• _What to produce_
Only one span of the listing below is wanted: the lines from the one with "Task: Sort by Kassaorderi NR column arrows" through the one with "1390x684 pixels.", reproduced exactly, both ends kept.

• _Data shown_
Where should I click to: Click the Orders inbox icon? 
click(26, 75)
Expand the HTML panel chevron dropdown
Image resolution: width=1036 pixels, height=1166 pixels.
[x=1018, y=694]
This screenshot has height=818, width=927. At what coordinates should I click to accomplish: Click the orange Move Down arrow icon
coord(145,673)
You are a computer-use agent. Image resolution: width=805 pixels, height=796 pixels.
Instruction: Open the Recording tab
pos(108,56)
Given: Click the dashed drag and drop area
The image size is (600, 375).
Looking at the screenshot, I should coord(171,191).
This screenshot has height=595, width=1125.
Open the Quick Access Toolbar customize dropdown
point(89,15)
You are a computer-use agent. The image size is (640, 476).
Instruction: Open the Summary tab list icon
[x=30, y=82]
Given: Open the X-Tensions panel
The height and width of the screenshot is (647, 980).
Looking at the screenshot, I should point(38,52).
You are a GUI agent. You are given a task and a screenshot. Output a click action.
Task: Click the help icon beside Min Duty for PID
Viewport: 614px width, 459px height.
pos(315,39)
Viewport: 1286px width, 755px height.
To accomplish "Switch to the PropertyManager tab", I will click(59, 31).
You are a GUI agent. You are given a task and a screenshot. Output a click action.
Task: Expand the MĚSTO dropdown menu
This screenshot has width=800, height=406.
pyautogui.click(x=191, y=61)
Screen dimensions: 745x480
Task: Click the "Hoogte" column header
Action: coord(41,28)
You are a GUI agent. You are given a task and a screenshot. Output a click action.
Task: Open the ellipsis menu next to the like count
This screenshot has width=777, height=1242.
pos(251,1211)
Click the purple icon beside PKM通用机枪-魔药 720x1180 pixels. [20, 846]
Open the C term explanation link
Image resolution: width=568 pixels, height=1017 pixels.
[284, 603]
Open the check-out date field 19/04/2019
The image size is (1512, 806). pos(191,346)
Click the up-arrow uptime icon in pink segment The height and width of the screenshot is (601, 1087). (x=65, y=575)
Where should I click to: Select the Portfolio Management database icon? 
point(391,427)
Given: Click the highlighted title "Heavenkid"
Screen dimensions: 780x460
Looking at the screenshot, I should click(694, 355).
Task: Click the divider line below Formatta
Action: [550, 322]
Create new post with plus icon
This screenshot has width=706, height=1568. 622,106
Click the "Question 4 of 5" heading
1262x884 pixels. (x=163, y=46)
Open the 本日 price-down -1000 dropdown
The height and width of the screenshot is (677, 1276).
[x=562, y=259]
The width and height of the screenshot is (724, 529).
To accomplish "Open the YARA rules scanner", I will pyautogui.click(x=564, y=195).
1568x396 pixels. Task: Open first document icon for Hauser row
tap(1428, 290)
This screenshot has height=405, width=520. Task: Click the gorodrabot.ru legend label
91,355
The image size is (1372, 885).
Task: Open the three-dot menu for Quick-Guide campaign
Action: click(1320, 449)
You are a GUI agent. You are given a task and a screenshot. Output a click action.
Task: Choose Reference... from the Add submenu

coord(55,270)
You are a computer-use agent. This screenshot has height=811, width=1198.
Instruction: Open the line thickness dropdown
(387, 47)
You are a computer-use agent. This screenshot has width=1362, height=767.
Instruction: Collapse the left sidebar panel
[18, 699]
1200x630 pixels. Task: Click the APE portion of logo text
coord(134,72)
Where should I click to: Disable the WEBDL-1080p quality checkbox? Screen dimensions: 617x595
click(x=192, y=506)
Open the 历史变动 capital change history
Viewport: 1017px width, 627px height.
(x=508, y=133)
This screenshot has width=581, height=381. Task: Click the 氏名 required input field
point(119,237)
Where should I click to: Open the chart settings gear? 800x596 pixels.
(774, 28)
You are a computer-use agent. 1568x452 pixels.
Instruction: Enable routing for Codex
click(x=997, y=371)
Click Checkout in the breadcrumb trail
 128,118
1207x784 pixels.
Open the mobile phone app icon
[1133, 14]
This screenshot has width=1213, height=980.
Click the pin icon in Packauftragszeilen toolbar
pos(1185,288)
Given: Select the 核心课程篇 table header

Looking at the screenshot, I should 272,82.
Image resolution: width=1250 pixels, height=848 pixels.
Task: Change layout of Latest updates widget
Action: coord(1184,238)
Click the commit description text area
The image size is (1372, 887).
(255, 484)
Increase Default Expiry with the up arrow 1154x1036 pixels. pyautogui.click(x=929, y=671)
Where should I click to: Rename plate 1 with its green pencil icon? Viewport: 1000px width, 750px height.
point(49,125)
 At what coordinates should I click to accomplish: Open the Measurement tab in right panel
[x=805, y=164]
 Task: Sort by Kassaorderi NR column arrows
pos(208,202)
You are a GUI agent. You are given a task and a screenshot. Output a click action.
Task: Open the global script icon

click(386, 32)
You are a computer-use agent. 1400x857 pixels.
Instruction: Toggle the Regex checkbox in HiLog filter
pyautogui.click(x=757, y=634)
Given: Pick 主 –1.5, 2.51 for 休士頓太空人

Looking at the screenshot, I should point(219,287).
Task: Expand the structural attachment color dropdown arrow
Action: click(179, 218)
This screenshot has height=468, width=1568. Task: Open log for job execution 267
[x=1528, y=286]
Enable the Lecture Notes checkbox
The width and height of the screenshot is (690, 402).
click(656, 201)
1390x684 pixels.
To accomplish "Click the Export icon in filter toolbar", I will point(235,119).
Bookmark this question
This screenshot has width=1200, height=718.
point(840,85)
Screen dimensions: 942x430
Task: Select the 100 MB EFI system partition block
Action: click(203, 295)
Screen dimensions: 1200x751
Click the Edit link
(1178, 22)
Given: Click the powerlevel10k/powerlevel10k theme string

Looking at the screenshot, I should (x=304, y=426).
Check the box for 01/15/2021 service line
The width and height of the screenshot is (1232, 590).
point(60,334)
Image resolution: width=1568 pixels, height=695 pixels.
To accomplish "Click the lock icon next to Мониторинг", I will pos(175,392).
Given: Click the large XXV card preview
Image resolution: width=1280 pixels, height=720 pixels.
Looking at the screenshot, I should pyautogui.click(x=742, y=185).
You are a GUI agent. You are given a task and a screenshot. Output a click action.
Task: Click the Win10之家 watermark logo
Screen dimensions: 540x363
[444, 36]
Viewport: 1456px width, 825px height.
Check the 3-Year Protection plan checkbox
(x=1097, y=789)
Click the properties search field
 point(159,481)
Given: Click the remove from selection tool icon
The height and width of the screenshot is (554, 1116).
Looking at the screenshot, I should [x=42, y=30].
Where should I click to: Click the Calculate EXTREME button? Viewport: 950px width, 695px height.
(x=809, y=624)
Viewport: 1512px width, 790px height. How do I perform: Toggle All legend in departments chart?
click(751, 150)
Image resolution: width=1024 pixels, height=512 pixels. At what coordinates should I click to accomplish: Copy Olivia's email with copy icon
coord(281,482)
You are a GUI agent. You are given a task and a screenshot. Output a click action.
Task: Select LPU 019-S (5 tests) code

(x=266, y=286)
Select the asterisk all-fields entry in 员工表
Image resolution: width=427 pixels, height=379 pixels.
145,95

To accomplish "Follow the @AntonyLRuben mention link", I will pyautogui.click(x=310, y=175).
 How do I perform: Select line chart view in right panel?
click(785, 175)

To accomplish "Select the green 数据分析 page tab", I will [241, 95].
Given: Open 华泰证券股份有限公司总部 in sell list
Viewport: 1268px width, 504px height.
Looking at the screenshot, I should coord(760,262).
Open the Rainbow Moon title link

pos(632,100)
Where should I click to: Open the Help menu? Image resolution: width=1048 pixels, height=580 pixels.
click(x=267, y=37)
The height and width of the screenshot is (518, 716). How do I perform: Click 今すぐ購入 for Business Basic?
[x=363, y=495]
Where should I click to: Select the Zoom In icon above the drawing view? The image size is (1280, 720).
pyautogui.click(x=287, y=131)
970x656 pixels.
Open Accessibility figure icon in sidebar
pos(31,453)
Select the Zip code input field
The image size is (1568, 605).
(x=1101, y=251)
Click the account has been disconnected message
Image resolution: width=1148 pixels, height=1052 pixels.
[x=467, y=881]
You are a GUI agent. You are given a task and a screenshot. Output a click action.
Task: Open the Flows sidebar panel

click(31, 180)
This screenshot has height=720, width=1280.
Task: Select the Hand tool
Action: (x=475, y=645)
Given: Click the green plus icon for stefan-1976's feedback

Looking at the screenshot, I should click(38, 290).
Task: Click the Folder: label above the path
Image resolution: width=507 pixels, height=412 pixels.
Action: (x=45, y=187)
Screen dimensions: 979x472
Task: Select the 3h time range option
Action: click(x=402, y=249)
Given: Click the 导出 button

• _Worked solution_
 Task: Sort by Kassaorderi NR column arrows
pos(208,202)
You are a GUI agent. You are given a task and a screenshot. Output a click action.
Task: Open the global script icon

click(386, 32)
You are a computer-use agent. 1400x857 pixels.
Instruction: Toggle the Regex checkbox in HiLog filter
pyautogui.click(x=757, y=634)
Given: Pick 主 –1.5, 2.51 for 休士頓太空人

Looking at the screenshot, I should point(219,287).
Task: Expand the structural attachment color dropdown arrow
Action: click(179, 218)
This screenshot has height=468, width=1568. Task: Open log for job execution 267
[x=1528, y=286]
Enable the Lecture Notes checkbox
The width and height of the screenshot is (690, 402).
click(656, 201)
1390x684 pixels.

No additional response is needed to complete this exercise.